La fiscal federal de Tartagal, Lucía Orsetti, quien lidera la investigación junto al auxiliar fiscal Matías Aguilera, asegura que González es mucho más que un simple partícipe del tráfico de drogas. “Está sospechado de ser un jefe logístico y un narcotraficante”, confió una fuente clave del caso. Lo describen como “la punta que entra”: quien arma la estructura para que la droga cruce desde Bolivia, se almacene en galpones camuflados y luego se distribuya al centro y sur del país.
En el operativo de General Mosconi, los gendarmes llegaron en el momento exacto: la droga estaba siendo descargada en una supuesta gomería abandonada. Mientras eso ocurría, González y otro sospechoso fueron captados por cámaras de seguridad en una estación de servicio cercana. Hubo una persecución, pero el empresario logró escapar rumbo a Aguaray, en dirección a la frontera. Se presume que pudo cruzar a Bolivia, donde tendría sus conexiones más sólidas en el mundo narco.
Entre salones de fiesta y doble fondo
Según registros oficiales, González está inscripto como monotributista en rubros como alquiler de salón de fiestas, minimercados y actividad inmobiliaria. Con todos sus pagos al día, sus actividades legales contrastan con la magnitud del operativo de narcotráfico que se le imputa. De acuerdo a la fiscalía, el empresario manejaría una flota de camiones con dobles fondos, utilizada para transportar grandes cargamentos de droga desde Bolivia hacia Argentina.
El valor del cargamento incautado da una dimensión del negocio: el kilo de cocaína cuesta alrededor de 3 mil dólares en Bolivia, 30 mil en Europa y más de 200 mil en Oceanía. Las marcas encontradas en los ladrillos –como el logo de Ferrari o el cuño de un delfín– son habituales en la exportación de droga de alta pureza.
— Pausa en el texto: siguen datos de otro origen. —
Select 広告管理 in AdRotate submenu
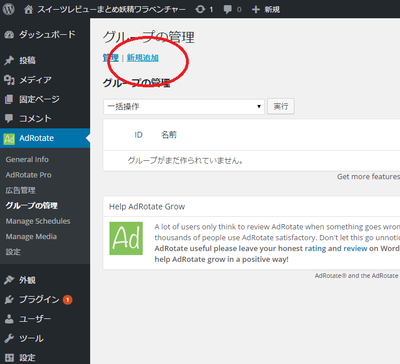Screen dimensions: 400x364 [x=20, y=190]
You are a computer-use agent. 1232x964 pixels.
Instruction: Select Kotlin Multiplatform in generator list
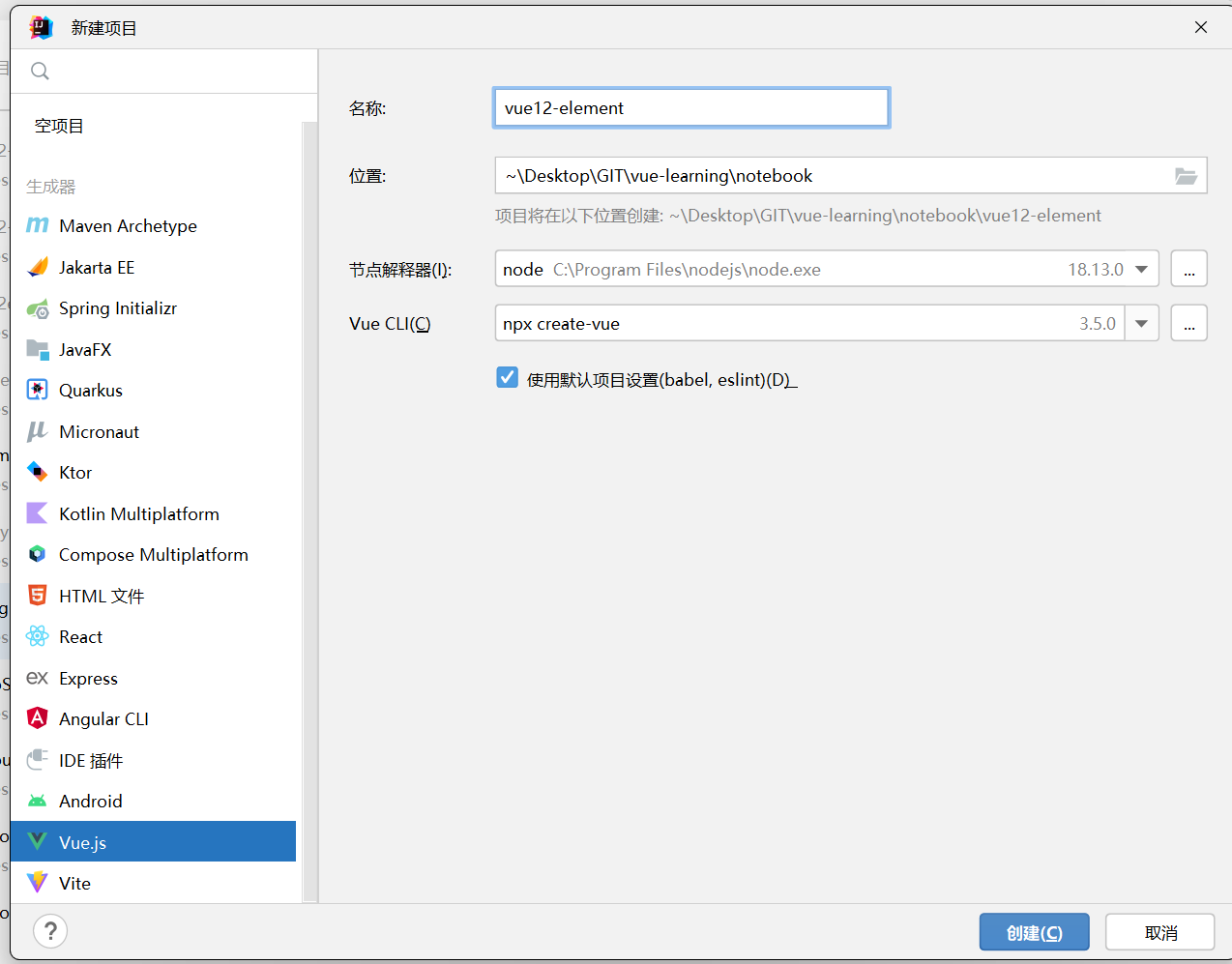click(138, 513)
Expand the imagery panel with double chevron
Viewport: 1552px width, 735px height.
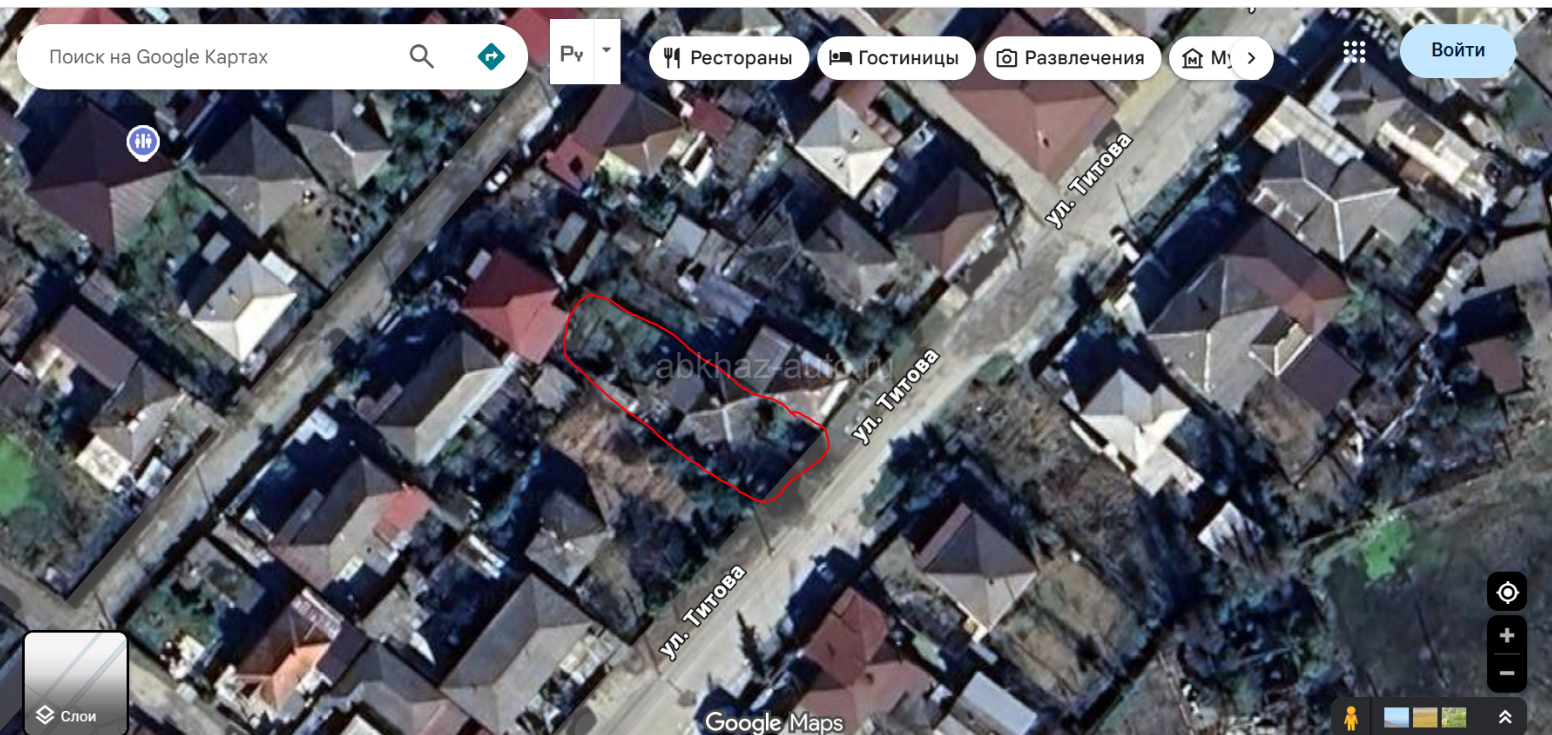tap(1504, 717)
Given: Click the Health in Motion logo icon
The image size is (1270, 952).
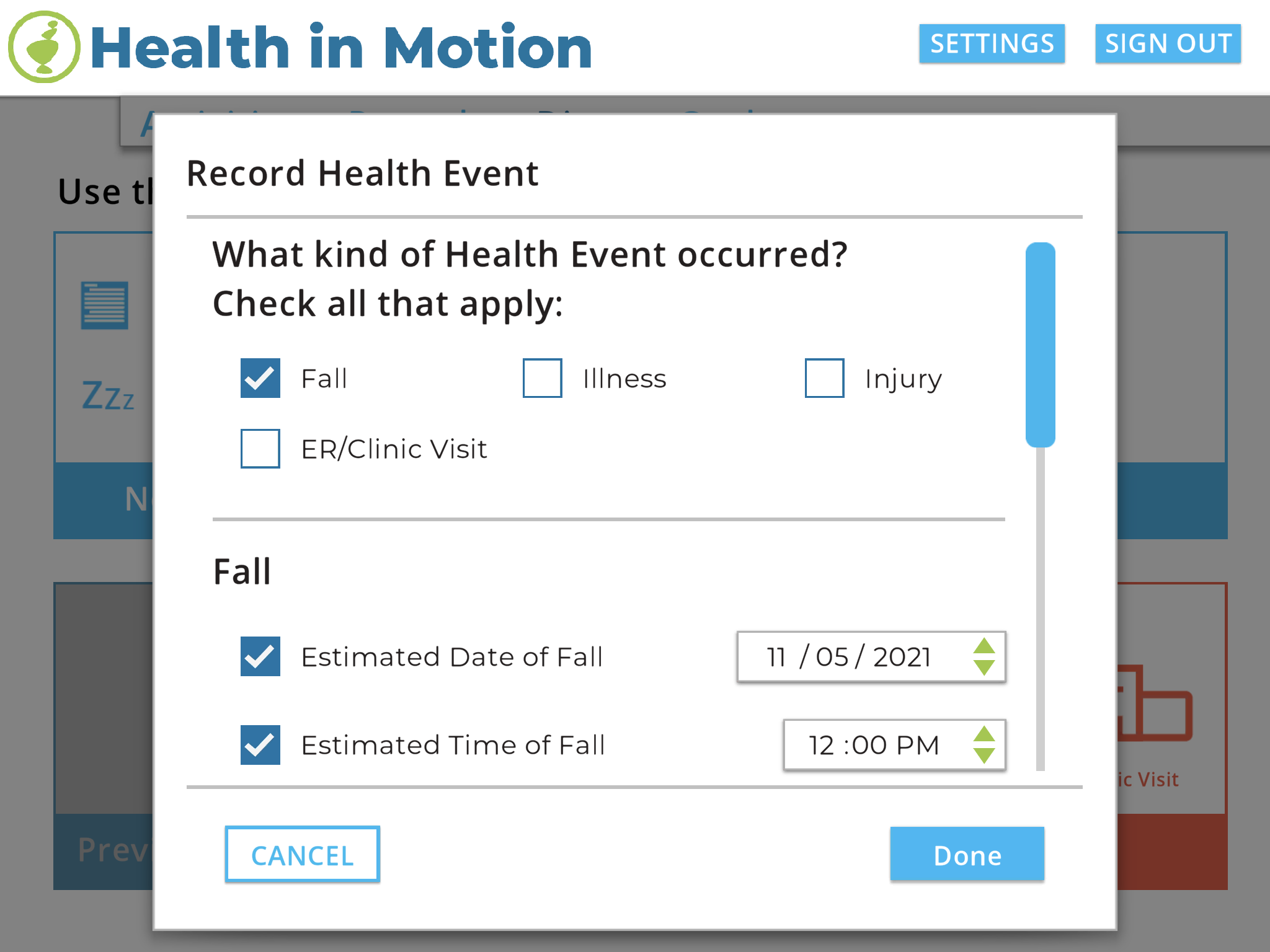Looking at the screenshot, I should (x=44, y=47).
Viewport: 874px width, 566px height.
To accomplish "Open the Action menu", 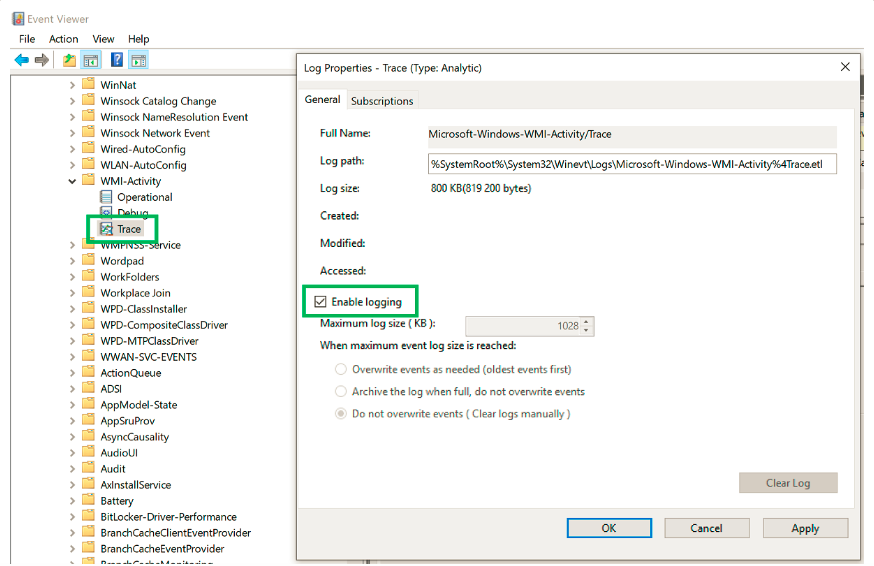I will coord(63,39).
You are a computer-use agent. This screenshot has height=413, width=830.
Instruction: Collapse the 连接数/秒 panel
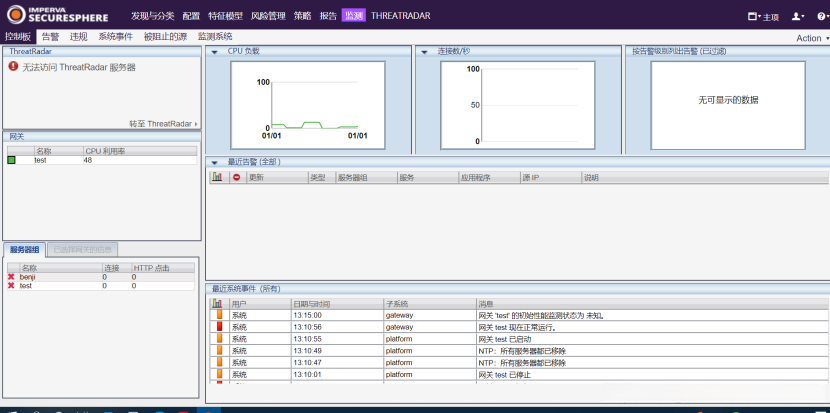(x=423, y=51)
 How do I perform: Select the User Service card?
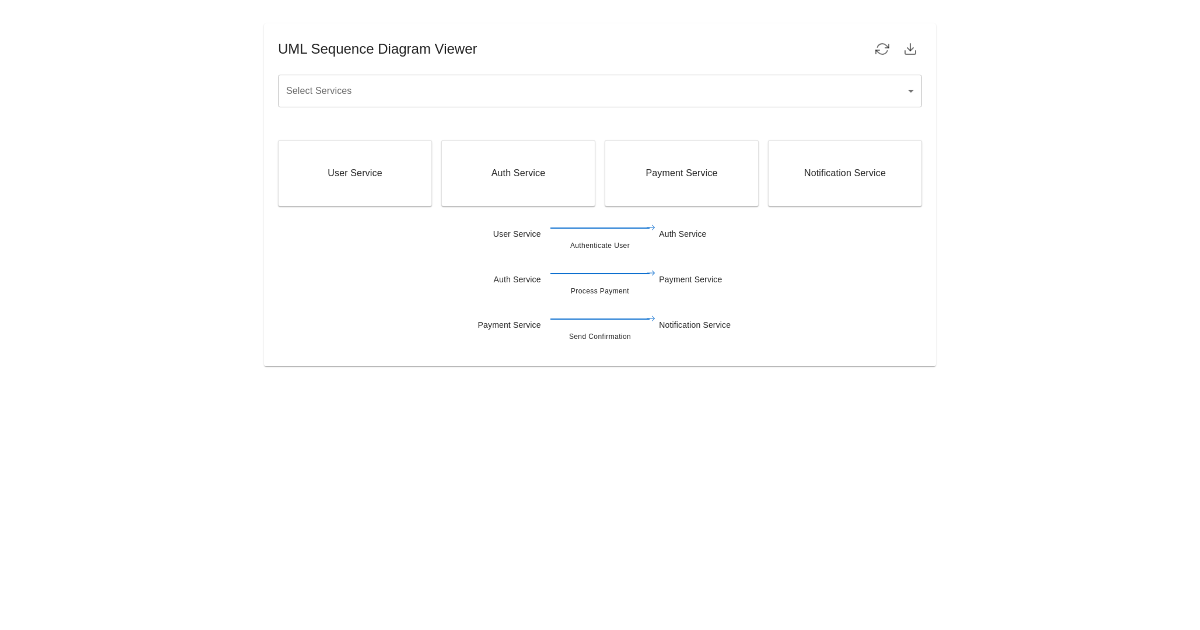(x=355, y=173)
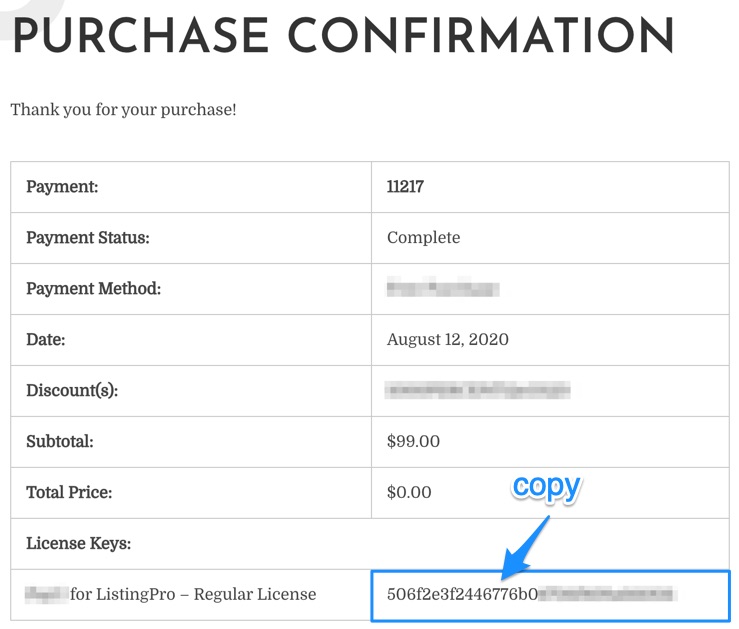Viewport: 739px width, 629px height.
Task: Select the license key text 506f2e3f2446776b0
Action: (462, 594)
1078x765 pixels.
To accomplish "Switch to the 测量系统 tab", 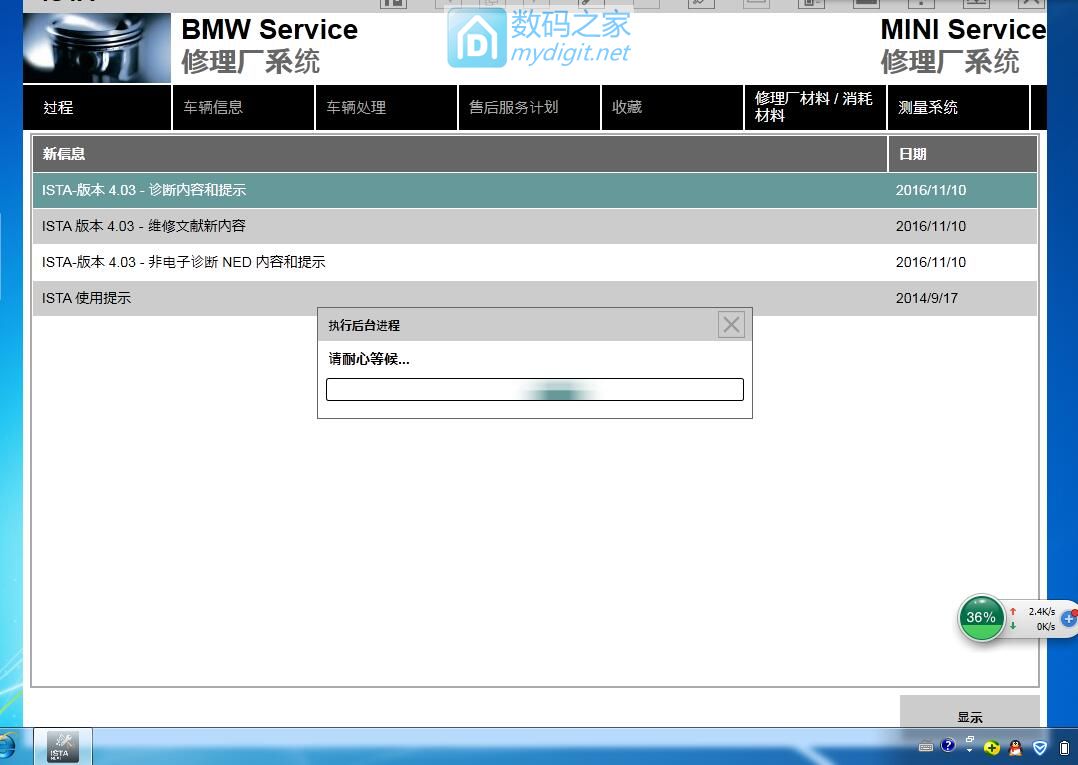I will 957,108.
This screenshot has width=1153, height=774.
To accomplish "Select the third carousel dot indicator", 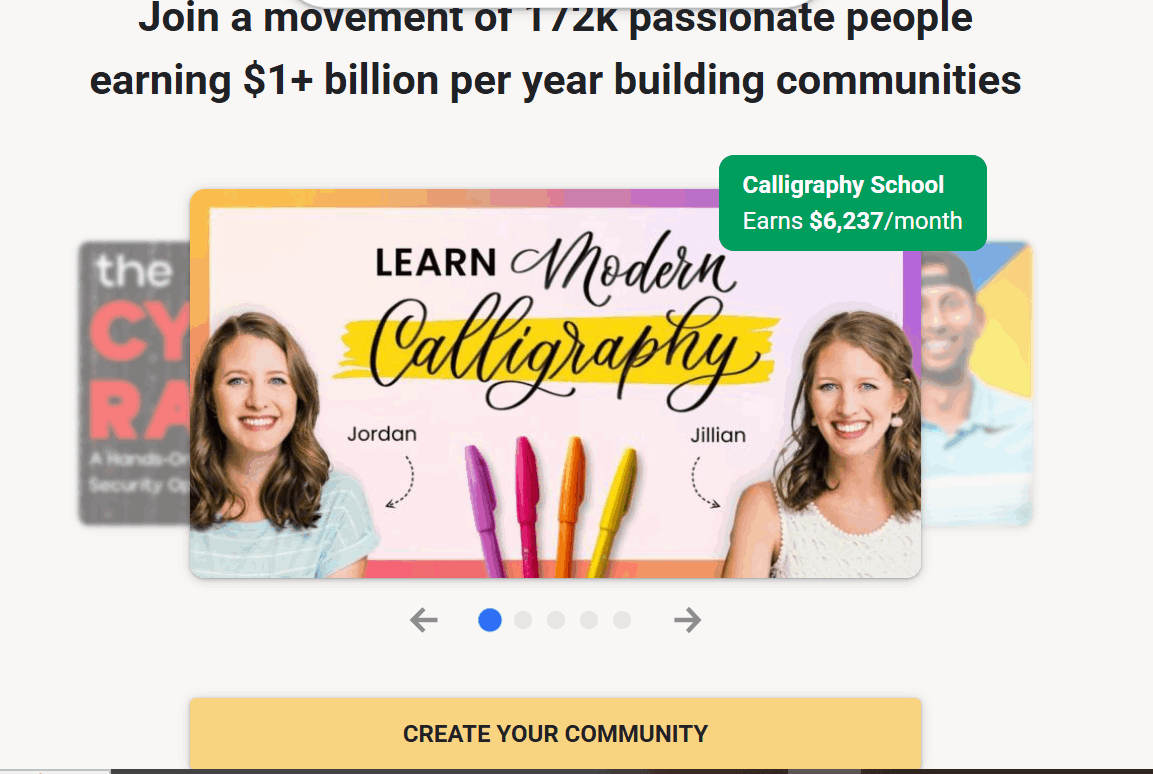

González no es un desconocido para la Justicia: años atrás estuvo detenido en una causa narco en un penal federal, donde llegó a trabajar en blanco haciendo tareas menores. En esta nueva causa, no solo enfrenta cargos por narcotráfico, sino que la ruta del dinero y su patrimonio también serán claves. Su casa, una finca presuntamente de su propiedad y el domicilio de un camionero ya fueron allanados. La Justicia secuestró celulares y otros elementos que podrían ofrecer pistas sobre sus vínculos y su red de contactos.
El destino final de la droga aún no está claro, aunque se investiga si el cargamento iba rumbo a Córdoba, Tucumán o incluso Buenos Aires. Lo que sí está claro es que el norte salteño vuelve a quedar en el centro del mapa narco del país, y el nombre de González ya figura como uno de los más buscados. Informa Voces Críticas.